Из 692 репрессированных в 1918 – 1938 годах священнослужителей Новгорода и его административной округи 551 человек был приговорён к расстрелу.


 

«Большой террор» 1937-1938 годов оставил во всей Новгородской епархии единственный храм -Михайловский собор в Новгороде с единственным священником при нём. На плечи архиепископа, а затем уже митрополита Ленинградского и Новгородского Григория (Чукова) лёг напряжённый труд по сохранению приходов там, где в 1941-1943 годах в условиях оккупации верующий народ восстанавливал свои храмы как хозяин: явочным порядком и в необходимом для себя количестве. Его же стараниями удалось добиться регистрации чуть больше 20 религиозных общин в тех районах Новгородской и Ленинградской областей, куда не ступала нога захватчика. К 1 ноября 1944 года из 79 возрождённых церквей Новгородской области в списке действующих осталось только половина - 42, а из них реально функционировали чуть больше трети – 15 храмов. Единственной причиной, по которой храмы оставались «без пения», был недостаток священников. В СССР, где большая часть духовенства была физически истреблена в 1937-1938 годах, репрессии против служителей культа и в 1944-1953 годах не составляли редкость. На сей раз, их обвиняли в «измене родине на оккупированной территории». Историк Михаил Шкаровский, в частности, подробно рассказывает об аресте 26 мая 1945 года и внесудебном (без вызова свидетелей и без защитников) осуждении священника Петра Кононова, которого архиепископ Григорий 5 июня 1944 года назначил благочинным Новгородского округа. Храмы, где более года не совершалось богослужений, стали снимать с регистрации почти автоматически. Это и позволило режиму с 1938 по лето 1941 года повсеместно и не спеша оформлять закрытие тысяч церквей, весь клир которых в «ежовщину» был расстрелян или сослан. С 1944 года то же самое, только в меньших масштабах, стали проделывать с приходами, которые были возрождены в период оккупации.

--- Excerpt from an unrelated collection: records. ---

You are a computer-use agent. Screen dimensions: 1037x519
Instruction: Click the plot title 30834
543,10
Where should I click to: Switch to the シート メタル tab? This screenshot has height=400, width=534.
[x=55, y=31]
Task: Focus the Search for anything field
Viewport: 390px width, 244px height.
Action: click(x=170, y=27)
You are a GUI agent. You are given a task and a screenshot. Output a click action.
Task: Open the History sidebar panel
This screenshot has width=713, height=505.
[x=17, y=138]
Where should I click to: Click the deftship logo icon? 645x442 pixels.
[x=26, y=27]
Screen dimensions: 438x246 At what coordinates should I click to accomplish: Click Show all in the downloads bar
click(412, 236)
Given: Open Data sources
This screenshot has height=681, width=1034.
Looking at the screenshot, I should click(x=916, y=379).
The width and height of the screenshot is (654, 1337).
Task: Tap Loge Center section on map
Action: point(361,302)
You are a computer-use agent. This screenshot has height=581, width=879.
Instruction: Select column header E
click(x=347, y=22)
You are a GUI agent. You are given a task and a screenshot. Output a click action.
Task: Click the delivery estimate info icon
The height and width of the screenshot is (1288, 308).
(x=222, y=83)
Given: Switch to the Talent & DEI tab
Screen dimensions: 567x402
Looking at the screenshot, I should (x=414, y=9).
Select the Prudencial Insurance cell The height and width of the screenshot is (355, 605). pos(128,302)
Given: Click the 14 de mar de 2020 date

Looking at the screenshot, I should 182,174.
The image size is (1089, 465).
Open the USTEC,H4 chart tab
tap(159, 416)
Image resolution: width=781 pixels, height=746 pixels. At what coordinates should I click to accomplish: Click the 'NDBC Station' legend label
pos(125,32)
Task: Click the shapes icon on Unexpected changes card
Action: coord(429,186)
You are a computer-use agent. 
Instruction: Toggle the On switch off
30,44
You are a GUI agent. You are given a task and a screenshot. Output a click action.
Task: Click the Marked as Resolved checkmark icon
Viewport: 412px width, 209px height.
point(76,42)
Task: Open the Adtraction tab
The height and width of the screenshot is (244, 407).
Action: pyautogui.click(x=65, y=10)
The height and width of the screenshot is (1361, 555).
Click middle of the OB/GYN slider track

Архиепископ Григорий делал всё возможное для пополнения клира. Если к концу 1944 года в Новгородской епархии имелось 15 зарегистрированных священников и, соответственно, действовало 15 храмов, то через 3 года их численность выросла в 2,5 раза. В те же 1945-1947 года велась борьба за открытие десятков храмов, но их число удалось довести лишь до 41. При этом в районах Новгородской области, бывших под оккупацией, действовали 28 церквей, т. е. более двух третей общего числа (в то время как оккупации подвергалась примерно треть территории области). В восточных, не оккупированных, районах было открыто 12 храмов. В самом Новгороде после его освобождения в январе 1944 года почти два года церковные службы не совершались: всё время оккупации город оставался у линии фронта, и немцы эвакуировали из него гражданское население. Торжество Православия наступило здесь 25 ноября 1945 года, когда был освящён Никольский собор на Ярославовом дворище и начались первые богослужения.